- Catalans vote for independence in the contentious referendum on Sunday
- 90% of voters are in favor of an independence state, the Spanish government rules out that a possibility
- Euro lower in early trading, Spanish bond yields soar following the voting
In defiance of opposition of the Spanish government, the independence referendum in Catalonia took place yesterday despite myriad police raids and riots seen on the streets. According to Catalan officials preliminary results of the voting have shown as much as 90% in favor of independence, it means that 2.26 million inhabitants of Catalonia chose ’yes’. Still 15k votes have yet to be counted, they won’t change a final fallout though. The turnout was 42.3%.
Sunday’s voting was passing tumultuously amid numerous clashes on the streets where at least 840 people and 33 police have been injured, including at least two people who were thought to have been seriously hurt. After the voting, Catalan regional leader Carles Puigdemont spoke out against the violence saying ““On this day of hope and suffering, Catalonia’s citizens have earned the right to have an independent state in the form of a republic.” He also added that “my government, in the next few days, will send the results of [the] vote to the Catalan parliament, where the sovereignty of our people lies, so that it can act in accordance with the law of the referendum.”
Even as the overwhelming majority voted for forging an independence state, the government in Madrid condemned the referendum calling it illegal because it was organized just in Catalonia. In order to make it legal, it would have been conducted across the whole country. That said, it’s outstandingly unlikely that Catalan obtains what they want in the upcoming hours, as Puigdemont said.

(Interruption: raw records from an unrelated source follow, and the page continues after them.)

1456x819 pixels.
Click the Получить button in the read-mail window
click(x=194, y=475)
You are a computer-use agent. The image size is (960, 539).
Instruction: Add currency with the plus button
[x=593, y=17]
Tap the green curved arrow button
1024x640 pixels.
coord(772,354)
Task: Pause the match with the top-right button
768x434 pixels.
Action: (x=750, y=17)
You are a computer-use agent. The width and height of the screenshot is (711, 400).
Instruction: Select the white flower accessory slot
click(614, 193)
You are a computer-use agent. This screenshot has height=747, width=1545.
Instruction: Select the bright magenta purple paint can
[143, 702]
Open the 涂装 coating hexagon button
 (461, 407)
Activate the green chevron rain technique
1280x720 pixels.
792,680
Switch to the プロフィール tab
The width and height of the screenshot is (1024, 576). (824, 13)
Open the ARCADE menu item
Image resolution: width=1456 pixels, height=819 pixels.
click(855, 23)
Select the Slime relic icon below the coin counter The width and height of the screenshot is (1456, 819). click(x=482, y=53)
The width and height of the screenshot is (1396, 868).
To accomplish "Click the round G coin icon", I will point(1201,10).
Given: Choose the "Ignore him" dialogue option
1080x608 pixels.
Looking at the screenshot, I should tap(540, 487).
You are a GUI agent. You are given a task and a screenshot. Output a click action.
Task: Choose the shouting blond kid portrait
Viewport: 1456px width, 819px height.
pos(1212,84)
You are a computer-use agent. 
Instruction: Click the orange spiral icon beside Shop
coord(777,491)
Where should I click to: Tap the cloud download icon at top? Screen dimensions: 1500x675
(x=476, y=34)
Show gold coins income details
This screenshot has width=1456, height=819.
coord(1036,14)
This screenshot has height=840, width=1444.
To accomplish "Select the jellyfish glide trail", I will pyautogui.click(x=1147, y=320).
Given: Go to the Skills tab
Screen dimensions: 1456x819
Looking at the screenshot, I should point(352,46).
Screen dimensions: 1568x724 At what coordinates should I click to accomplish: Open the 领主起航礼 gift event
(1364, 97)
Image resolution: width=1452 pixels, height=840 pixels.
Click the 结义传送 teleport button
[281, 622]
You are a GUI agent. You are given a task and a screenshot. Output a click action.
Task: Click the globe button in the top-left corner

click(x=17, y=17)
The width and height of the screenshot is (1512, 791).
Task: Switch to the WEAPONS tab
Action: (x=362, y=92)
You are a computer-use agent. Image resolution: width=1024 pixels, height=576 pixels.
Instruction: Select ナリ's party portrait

To sum up, some disputes have to be expected, though the voting should not have far-reaching consequences on the single currency.
The EURUSD kicked off the week 30 pips lower on Sunday while the Spanish 10Y yield has started trading roughly 8bps higher compared to the close on Friday. It means that the Spanish risk premium has increased suggesting possible declines on the IBEX (SPA35 on xStation5). In turn, the euro is likely to head lower towards 1.1720 and if it’s determined to break it, it could open an ample way for fresh drops, 1.1450 might be attainable. Having said that, even as the EURUSD falls deeper going forward, it will be probably sped up by strength of the US dollar rather than weakness of the common currency. Either way, some political rifts across the euro area (Spain and Germany) could weigh on the euro in the short term.